総務省は,9月12日朝の「総務省がNHKやフジテレビジョン,NTTなどと共同でインターネットで地上デジタル放送の番組を流すための規格統一をする」との一部報道に対して,「放送の同時再送信は民間で解決すべき問題。総務省が規格統一を主導するつもりはない」とコメントした。

 村井純慶応大学教授が運営委員長を務める「IP TVフォーラム」を9月中にも設立するとの報道については,「決まっていない」(総務省)と答えるにとどまった。しかし,「次世代ブロードバンドコンテンツ流通フォーラムで,放送の同時再送信について検討の場を作ると聞いている」(総務省)と回答。次世代ブロードバンドコンテンツ流通フォーラムは,2005年12月に発足した組織で,放送事業者や通信事業者,家電メーカーで構成される。総務省はオブザーバーとして参加している。
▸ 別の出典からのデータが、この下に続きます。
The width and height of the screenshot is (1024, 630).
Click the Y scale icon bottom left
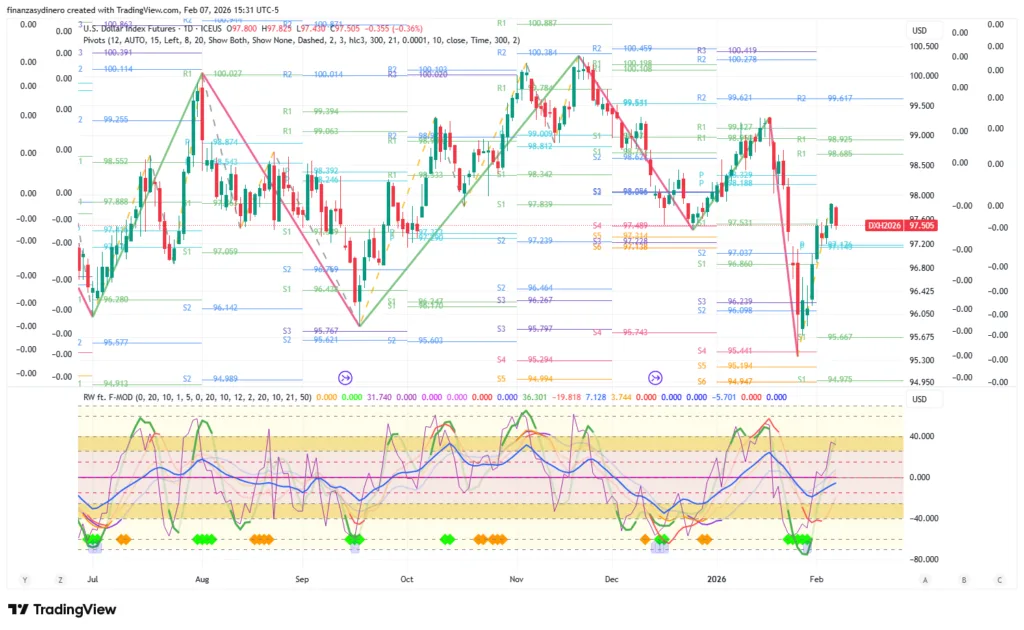pos(24,579)
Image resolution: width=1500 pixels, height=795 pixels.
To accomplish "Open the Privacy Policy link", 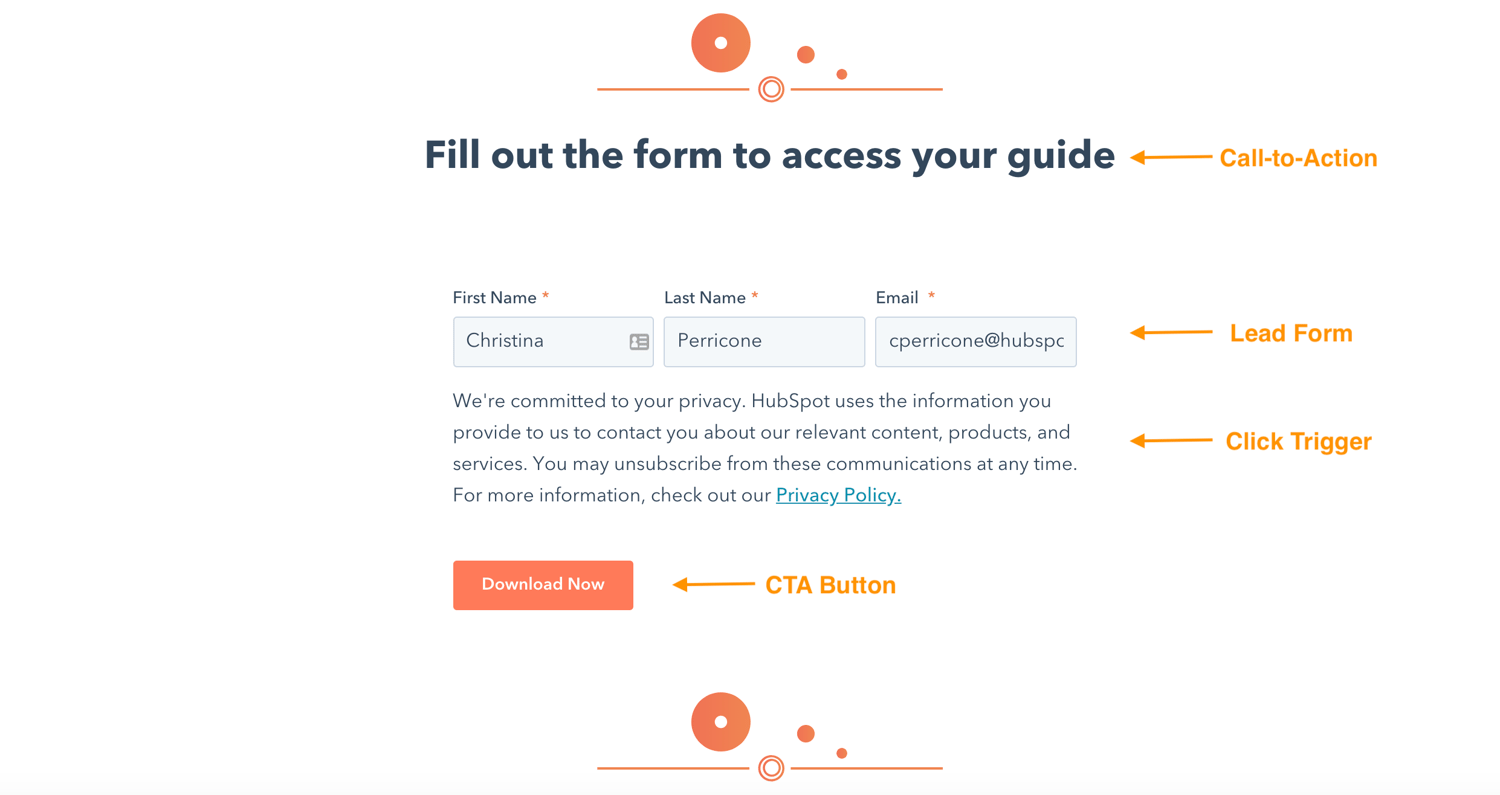I will coord(838,495).
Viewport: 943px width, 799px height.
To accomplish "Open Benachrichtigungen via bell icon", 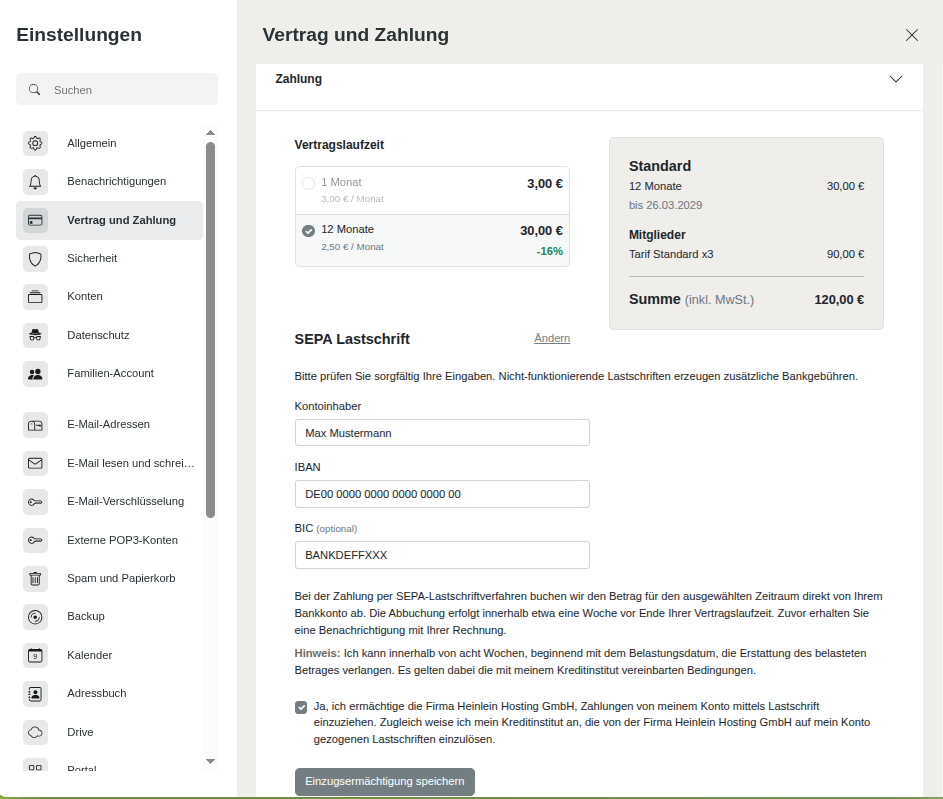I will (35, 182).
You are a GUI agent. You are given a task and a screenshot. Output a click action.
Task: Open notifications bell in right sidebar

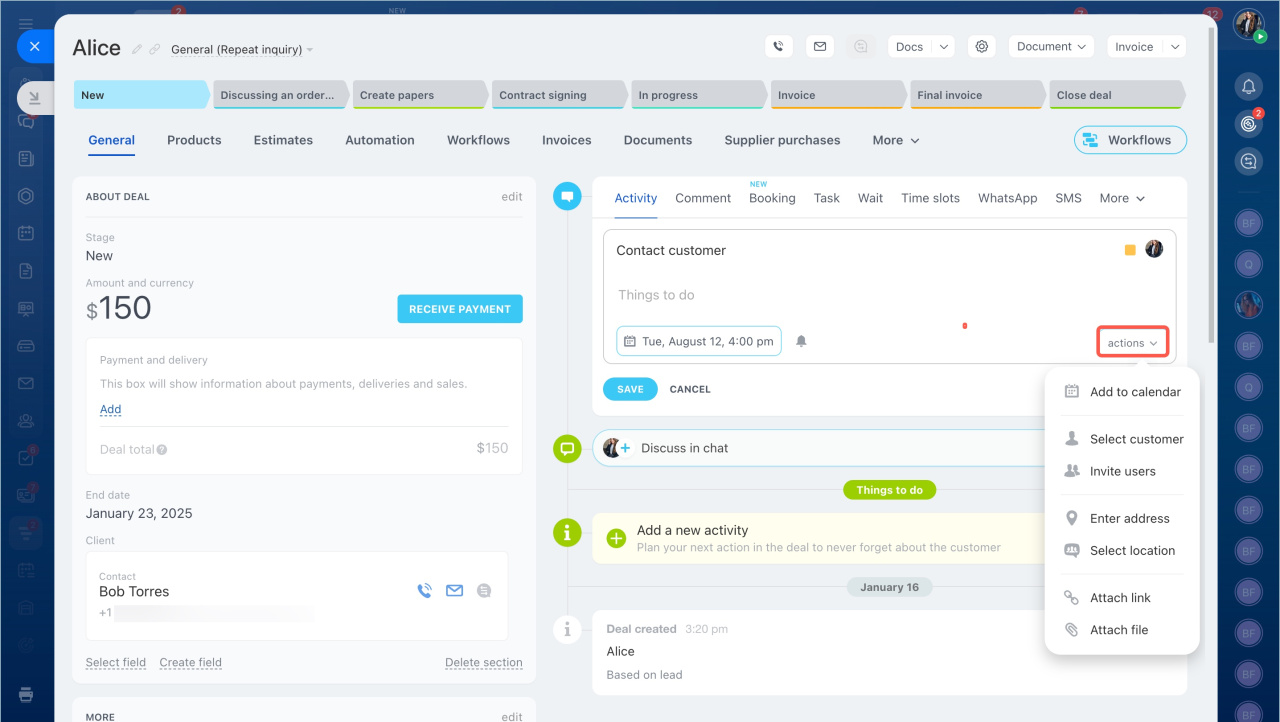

 総務省は,2011年に地上アナログ放送が停波後の難視聴対策として,放送の同時再送信にIPマルチキャストを使う方針を2005年7月に公表済み。2006年内にも開始する方針だ。文化庁でIPマルチキャストの著作権法上での扱いについては方向性を詰めてきたが,「遅延などの影響で画面の同一性(同じ時間に同じ映像が流れるかどうか)が保てるかといった懸念材料がある。どのような免許を取得した事業者が同時再送信を担うのかといった問題は置き去りにされている」(関係者)。今回の報道は,総務省がIPマルチキャストによる同時再送信を始めるに当たって,最終的な調整に乗り出したとも読める。

 なお今回の報道に関して総務省は,「放送の同時再送信はあくまでIPマルチキャストを使った閉域網を使うのが前提。オープンなインターネットを使う話ではない。またパソコン向けに流すという話でもない」としている。